04 January 2011

Wogs... if it doesn't work, break it

Josh Boak has an article in The Washington Post about Afghanistan, after:
Roads, canals, and schools built in Afghanistan as part of a special U.S. military program are crumbling under Afghan stewardship, despite steps imposed over the past year to ensure that reconstruction money is not being wasted, according to government reports and interviews with military and civilian personnel.
U.S. troops in Afghanistan have spent $2 billion over six years on 16,000 humanitarian projects through the Commander's Emergency Response Program, which gives a battalion-level commander the power to treat aid dollars as ammunition.
A report slated for release this month reveals that CERP projects can quickly slide into neglect after being transferred to Afghan control. The Afghans had problems maintaining about half of the 69 projects reviewed in eastern Laghman province, according to an audit by the Special Inspector General for Afghanistan Reconstruction.
The spending in Afghanistan is part of the $5 billion provided to U.S. military commanders for projects in Iraq and Afghanistan since 2004. The new report is the latest to identify shortcomings and missteps in the program, whose ventures have included the Jadriyah Lake park in Iraq, planned as a water park, but now barren two years after a U.S. military inauguration ceremony.
The dilapidated projects in Afghanistan could present a challenge to the U.S. strategy of shifting more responsibility to Afghans. Investing in infrastructure, notes President Obama's December review of the war, "will give the Afghan government and people the tools to build and sustain a future of stability."
"Sustainment is one of the biggest issues with our whole strategy," said a civilian official who shared details from a draft of the report. "The Afghans don't have the money or capacity to sustain much." The official spoke on the condition of anonymity because the Defense Department is preparing a response to the audit.
Photos in the report show washed-out roads, with cracks and potholes where improvised explosive devices can be hidden. Among the projects profiled is a re-dredged canal that filled with silt a month after opening.
Multiple reports by the Government Accountability Office have noted a lack of monitoring by the Pentagon. And because formal U.S. oversight stops after a project is turned over to Afghans, it is difficult to gauge how projects are maintained countrywide.
When asked whether the Afghans have trouble sustaining projects, the U.S. military issued a statement saying it does not have the information to provide an immediate answer.
Gen. David H. Petraeus, the top U.S. commander in Afghanistan, said in Senate testimony last year that CERP is "the most responsive and effective means to address a local community's needs." He previously relied on the discretionary fund as the commanding general in Iraq, where $3.5 billion has been spent through the program. Over the past two years, Petraeus has pushed for stricter controls to stop any fraud and waste.

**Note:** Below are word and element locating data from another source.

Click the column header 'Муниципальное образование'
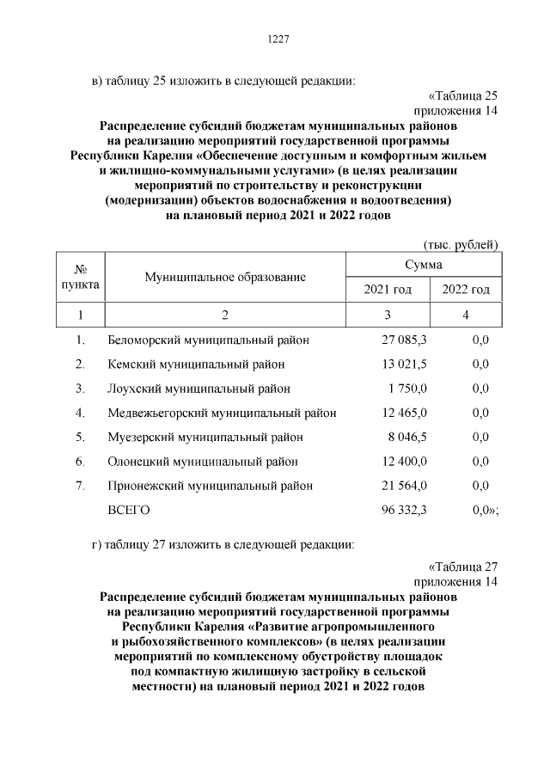[225, 277]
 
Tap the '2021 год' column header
[388, 290]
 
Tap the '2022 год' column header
[465, 290]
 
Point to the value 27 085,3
[404, 340]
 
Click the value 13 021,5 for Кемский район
[404, 364]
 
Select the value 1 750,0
[407, 389]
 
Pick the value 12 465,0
[404, 413]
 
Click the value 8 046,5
[407, 437]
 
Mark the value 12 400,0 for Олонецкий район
[404, 462]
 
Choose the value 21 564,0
[404, 486]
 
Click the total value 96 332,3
[404, 511]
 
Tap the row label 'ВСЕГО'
[128, 511]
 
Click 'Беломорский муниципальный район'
[208, 340]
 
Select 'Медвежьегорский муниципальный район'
[222, 413]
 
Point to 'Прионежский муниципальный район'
[210, 486]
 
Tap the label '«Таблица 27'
[462, 566]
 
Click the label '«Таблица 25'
[462, 95]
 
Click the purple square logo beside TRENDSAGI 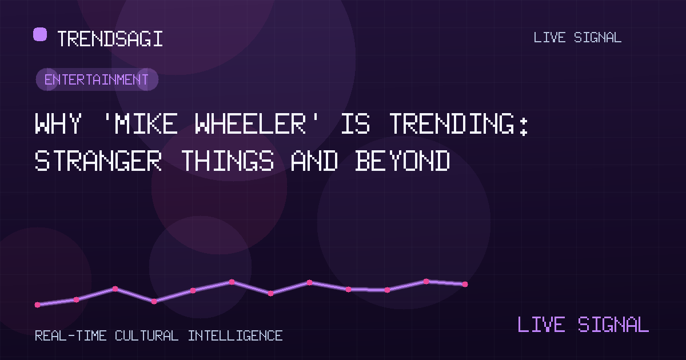[40, 34]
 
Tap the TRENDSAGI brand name [110, 39]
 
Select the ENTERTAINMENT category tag [97, 79]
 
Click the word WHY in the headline [58, 123]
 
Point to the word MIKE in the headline [146, 123]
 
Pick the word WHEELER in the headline [250, 123]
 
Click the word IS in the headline [355, 123]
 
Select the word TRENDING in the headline [452, 123]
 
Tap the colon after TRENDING [524, 126]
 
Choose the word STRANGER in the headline [98, 161]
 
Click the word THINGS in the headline [228, 161]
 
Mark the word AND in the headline [314, 161]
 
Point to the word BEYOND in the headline [402, 161]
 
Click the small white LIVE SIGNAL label [577, 38]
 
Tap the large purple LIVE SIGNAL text [583, 324]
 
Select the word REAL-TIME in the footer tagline [71, 335]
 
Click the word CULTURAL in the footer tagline [147, 335]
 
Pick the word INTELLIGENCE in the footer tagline [235, 335]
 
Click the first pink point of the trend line [37, 305]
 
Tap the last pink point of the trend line [465, 285]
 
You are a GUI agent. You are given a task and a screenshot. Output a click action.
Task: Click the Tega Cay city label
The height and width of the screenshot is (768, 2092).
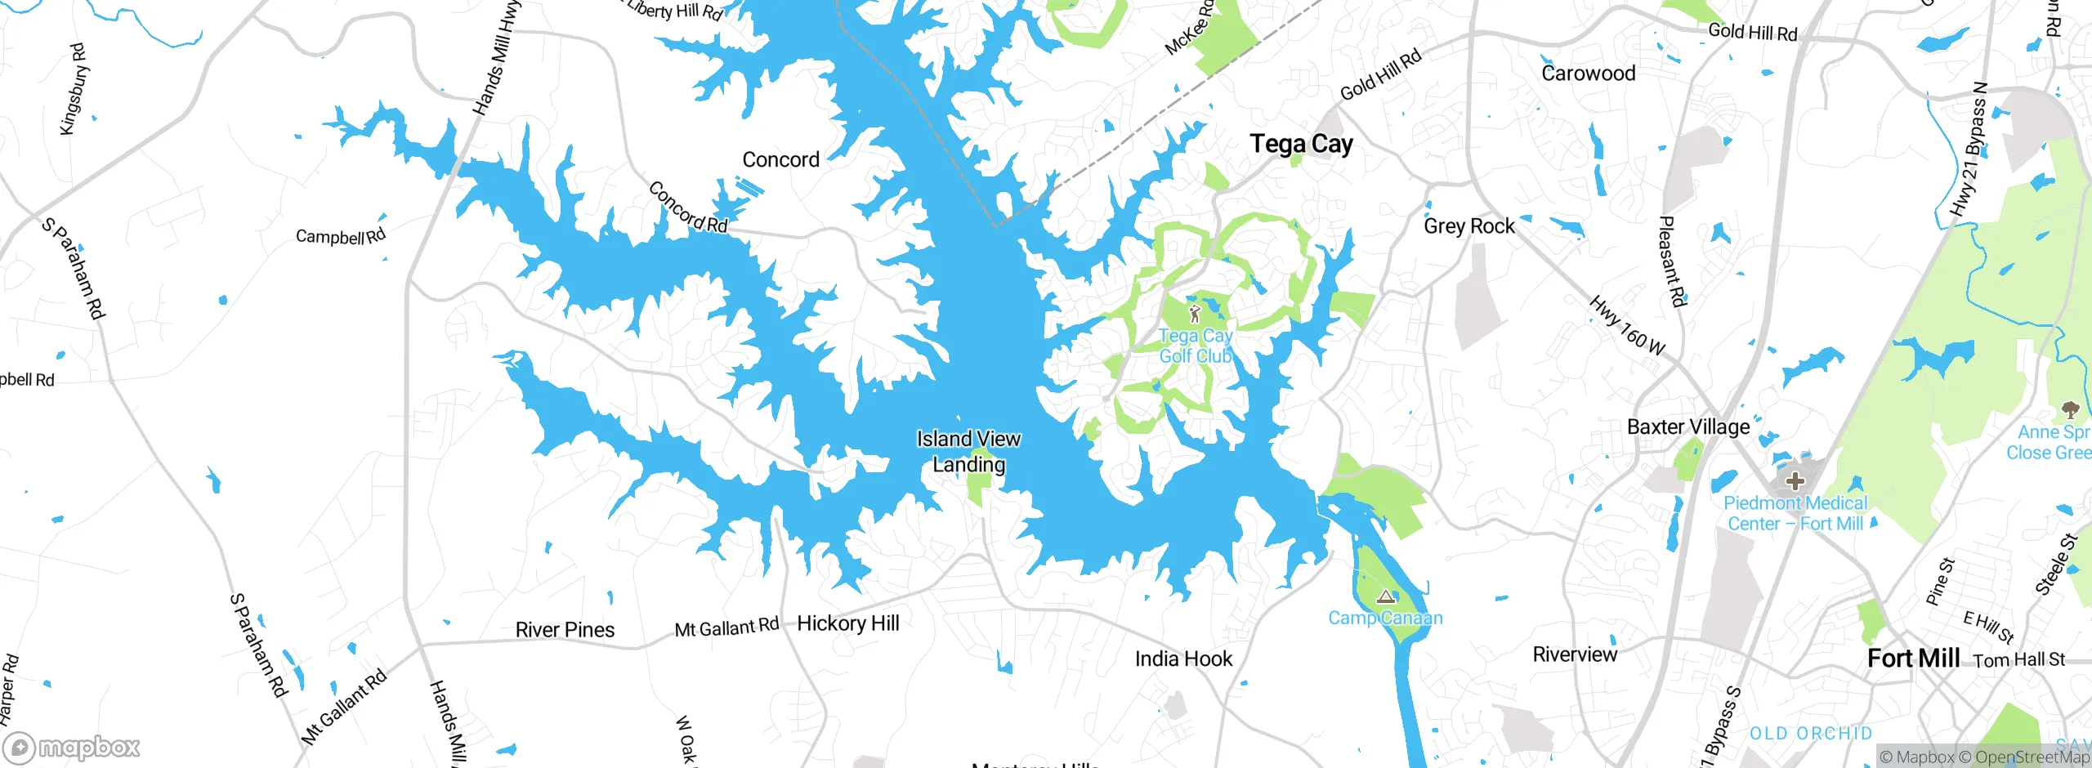pyautogui.click(x=1301, y=145)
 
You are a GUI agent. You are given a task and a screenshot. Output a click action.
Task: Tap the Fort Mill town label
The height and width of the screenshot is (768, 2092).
pyautogui.click(x=1913, y=658)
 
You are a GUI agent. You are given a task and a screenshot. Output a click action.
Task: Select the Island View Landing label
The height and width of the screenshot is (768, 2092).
pyautogui.click(x=968, y=451)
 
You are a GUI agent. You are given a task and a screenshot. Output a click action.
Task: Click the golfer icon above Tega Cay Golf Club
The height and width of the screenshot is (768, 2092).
pyautogui.click(x=1195, y=313)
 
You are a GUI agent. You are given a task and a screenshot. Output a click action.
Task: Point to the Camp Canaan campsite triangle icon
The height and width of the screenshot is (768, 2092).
pyautogui.click(x=1384, y=596)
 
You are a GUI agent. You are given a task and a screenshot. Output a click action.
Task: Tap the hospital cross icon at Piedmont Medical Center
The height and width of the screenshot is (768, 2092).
pyautogui.click(x=1795, y=480)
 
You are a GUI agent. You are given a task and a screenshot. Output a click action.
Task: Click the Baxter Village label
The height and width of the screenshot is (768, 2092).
pyautogui.click(x=1688, y=426)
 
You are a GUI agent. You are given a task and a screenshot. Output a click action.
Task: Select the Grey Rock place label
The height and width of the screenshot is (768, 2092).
pyautogui.click(x=1468, y=225)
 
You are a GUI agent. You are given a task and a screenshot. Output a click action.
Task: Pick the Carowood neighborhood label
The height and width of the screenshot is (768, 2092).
pyautogui.click(x=1588, y=74)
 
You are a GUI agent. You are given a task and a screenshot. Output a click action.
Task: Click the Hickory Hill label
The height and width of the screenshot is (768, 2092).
pyautogui.click(x=847, y=623)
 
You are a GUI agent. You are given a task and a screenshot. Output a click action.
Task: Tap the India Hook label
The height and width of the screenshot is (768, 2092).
pyautogui.click(x=1182, y=659)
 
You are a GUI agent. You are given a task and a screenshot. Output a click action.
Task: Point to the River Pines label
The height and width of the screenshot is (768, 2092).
pyautogui.click(x=565, y=630)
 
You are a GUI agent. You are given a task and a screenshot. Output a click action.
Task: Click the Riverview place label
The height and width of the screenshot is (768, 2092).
pyautogui.click(x=1574, y=654)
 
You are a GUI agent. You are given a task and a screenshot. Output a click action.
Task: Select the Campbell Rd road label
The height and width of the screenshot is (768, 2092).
pyautogui.click(x=340, y=237)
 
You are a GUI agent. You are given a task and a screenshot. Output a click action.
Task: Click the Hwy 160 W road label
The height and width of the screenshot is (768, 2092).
pyautogui.click(x=1626, y=325)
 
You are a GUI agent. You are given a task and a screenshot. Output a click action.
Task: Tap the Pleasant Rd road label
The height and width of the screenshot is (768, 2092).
pyautogui.click(x=1672, y=261)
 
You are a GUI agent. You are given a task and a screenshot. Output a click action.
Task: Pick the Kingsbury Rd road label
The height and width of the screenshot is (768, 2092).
pyautogui.click(x=74, y=89)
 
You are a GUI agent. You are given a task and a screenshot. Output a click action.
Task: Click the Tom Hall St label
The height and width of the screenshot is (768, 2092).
pyautogui.click(x=2018, y=659)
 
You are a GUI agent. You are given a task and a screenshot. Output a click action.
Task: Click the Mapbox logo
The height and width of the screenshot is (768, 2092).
pyautogui.click(x=72, y=748)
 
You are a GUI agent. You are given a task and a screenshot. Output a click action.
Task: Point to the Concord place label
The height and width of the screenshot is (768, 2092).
pyautogui.click(x=780, y=159)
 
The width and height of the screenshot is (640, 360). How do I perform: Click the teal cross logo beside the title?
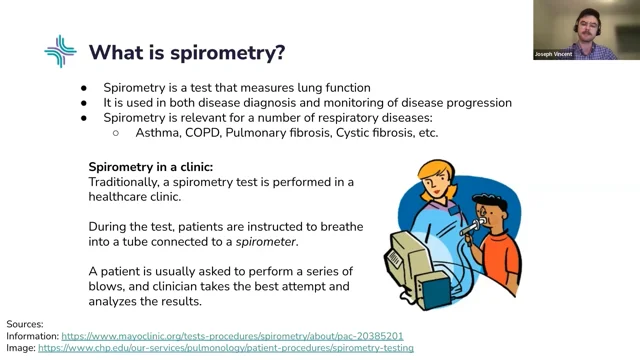point(60,51)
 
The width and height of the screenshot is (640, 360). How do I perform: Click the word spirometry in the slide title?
point(228,53)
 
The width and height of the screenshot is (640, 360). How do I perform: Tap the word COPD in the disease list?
point(203,133)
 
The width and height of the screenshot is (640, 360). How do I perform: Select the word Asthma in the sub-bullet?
point(158,133)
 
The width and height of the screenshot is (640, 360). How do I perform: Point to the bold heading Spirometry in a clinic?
point(151,167)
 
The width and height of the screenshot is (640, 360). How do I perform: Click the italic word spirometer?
point(267,242)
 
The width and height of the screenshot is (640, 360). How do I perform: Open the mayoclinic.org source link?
point(232,336)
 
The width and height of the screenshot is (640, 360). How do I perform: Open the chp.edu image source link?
point(226,348)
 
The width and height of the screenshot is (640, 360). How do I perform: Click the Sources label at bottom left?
point(25,324)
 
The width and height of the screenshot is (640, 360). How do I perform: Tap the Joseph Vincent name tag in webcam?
point(553,54)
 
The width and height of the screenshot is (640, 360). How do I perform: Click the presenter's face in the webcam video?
point(587,28)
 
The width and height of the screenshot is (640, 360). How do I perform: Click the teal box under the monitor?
point(435,289)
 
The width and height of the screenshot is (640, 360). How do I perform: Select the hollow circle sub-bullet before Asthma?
point(116,133)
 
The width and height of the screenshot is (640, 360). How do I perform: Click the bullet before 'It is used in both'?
point(84,103)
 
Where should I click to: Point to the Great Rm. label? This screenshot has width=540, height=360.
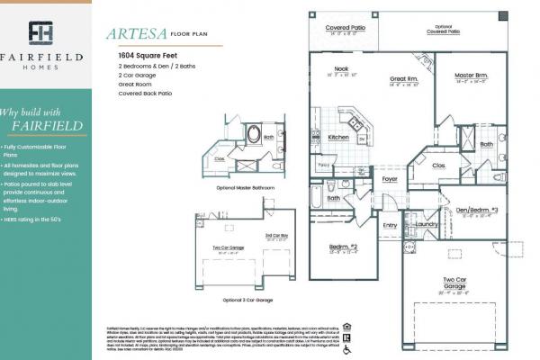pyautogui.click(x=404, y=78)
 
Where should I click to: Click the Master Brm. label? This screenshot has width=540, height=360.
pyautogui.click(x=471, y=75)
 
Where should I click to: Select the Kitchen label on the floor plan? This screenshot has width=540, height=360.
pyautogui.click(x=339, y=137)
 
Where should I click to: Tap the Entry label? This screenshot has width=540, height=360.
pyautogui.click(x=390, y=225)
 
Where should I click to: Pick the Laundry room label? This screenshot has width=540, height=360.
pyautogui.click(x=427, y=225)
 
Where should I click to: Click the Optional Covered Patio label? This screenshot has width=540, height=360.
pyautogui.click(x=443, y=31)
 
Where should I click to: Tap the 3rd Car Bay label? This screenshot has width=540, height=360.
pyautogui.click(x=276, y=236)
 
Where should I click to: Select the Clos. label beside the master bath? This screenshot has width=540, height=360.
pyautogui.click(x=440, y=166)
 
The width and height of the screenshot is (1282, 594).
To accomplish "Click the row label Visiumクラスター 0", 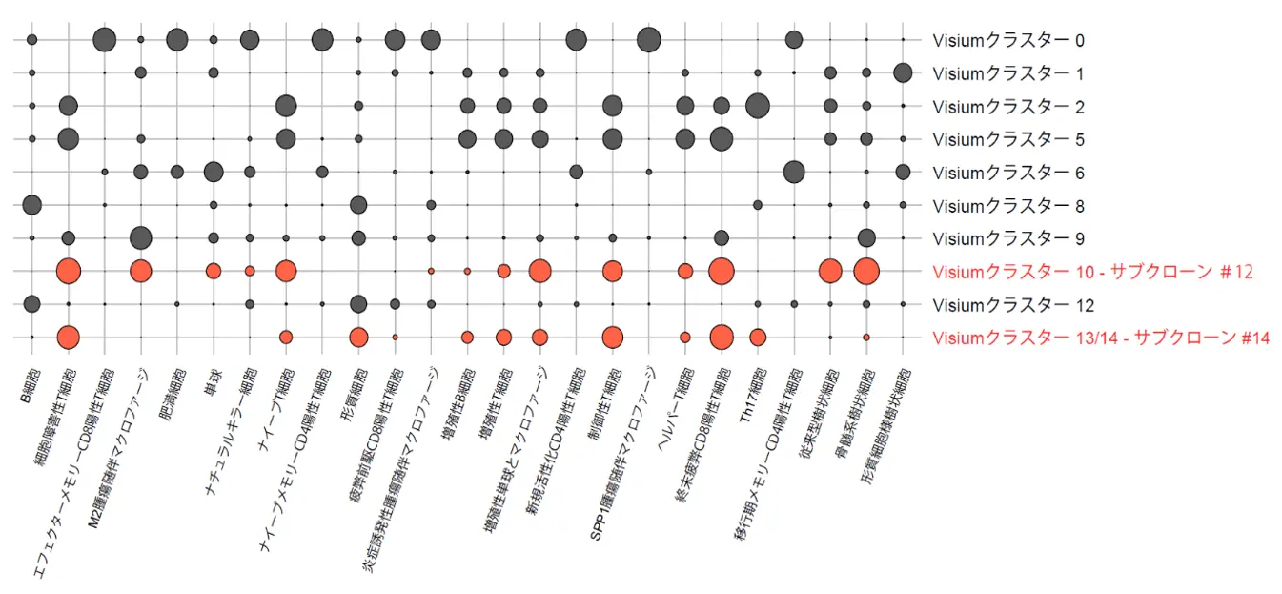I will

In response to "insufficient management", CERP guidance for Afghanistan was revised in December 2009, according to a statement by the military. The new guidance emphasizes the need to meet with Afghan leaders when choosing what to fund. It does not, however, require U.S. troops to continue inspecting projects after they are placed under Afghan control.
Under the guidance, an Afghan governor, mayor, or bureaucrat must sign a letter promising to fund maintenance and operations. But an October SIGAR audit of projects in Nangahar province found that only two of the fifteen files examined contained a signed letter. Nor is there formal reporting to the national or provincial Afghan governments of what was spent and built, the audit said. That makes it difficult for Afghans to know what they are supposed to maintain.
The provincial and district governments that take over the projects do not have the money to sustain them, because they cannot collect taxes and they depend on the national government for funding, said Major David Kaczmarek, the civil affairs officer for Task Force Bastogne in eastern Afghanistan. To teach the local governments how to request additional funds from Kabul, Kaczmarek helped launch a program in the summer that uses CERP dollars for the operation and maintenance of some projects.
The U.S. military tracks CERP projects with poorly maintained computer databases. Before October of 2009, the database did not consistently record the villages or districts where projects were undertaken, according to military and civilian personnel who spoke on the condition of anonymity because the master database is classified.
A civilian official who examined the contents of the database for a government assessment said the military cannot account for the spending without knowing the villages and districts that were project recipients. "Let's say the project is not working," the official said. "Why would we want to fund that project again the next year? Very little evaluation was done to decide what we fund next."
The organizational problems have also frustrated attempts to study the effectiveness of the $2 billion spent on CERP. A paper co-written by Princeton University professor Jacob Shapiro found that CERP funding helped reduce violence in Iraq. Shapiro and his colleagues have struggled over the past nine months to conduct a similar study for Afghanistan because of the database. "There's not a sense of how the program may or may not be working in Afghanistan," Shapiro said.
Lieutenant Colonel Brian Stoll tried to clean up the database while serving in Kandahar last year. He champions CERP as a way to build confidence in the Afghan government, despite the mess he found. Projects dating to 2006 had never been closed out, said Stoll, who updated the files while working 12-hour days to audit ongoing projects in southern Afghanistan. "We never got it all cleaned up," Stoll said. "It was like a hydra; you get part of it cleaned up, and you find some more along the way."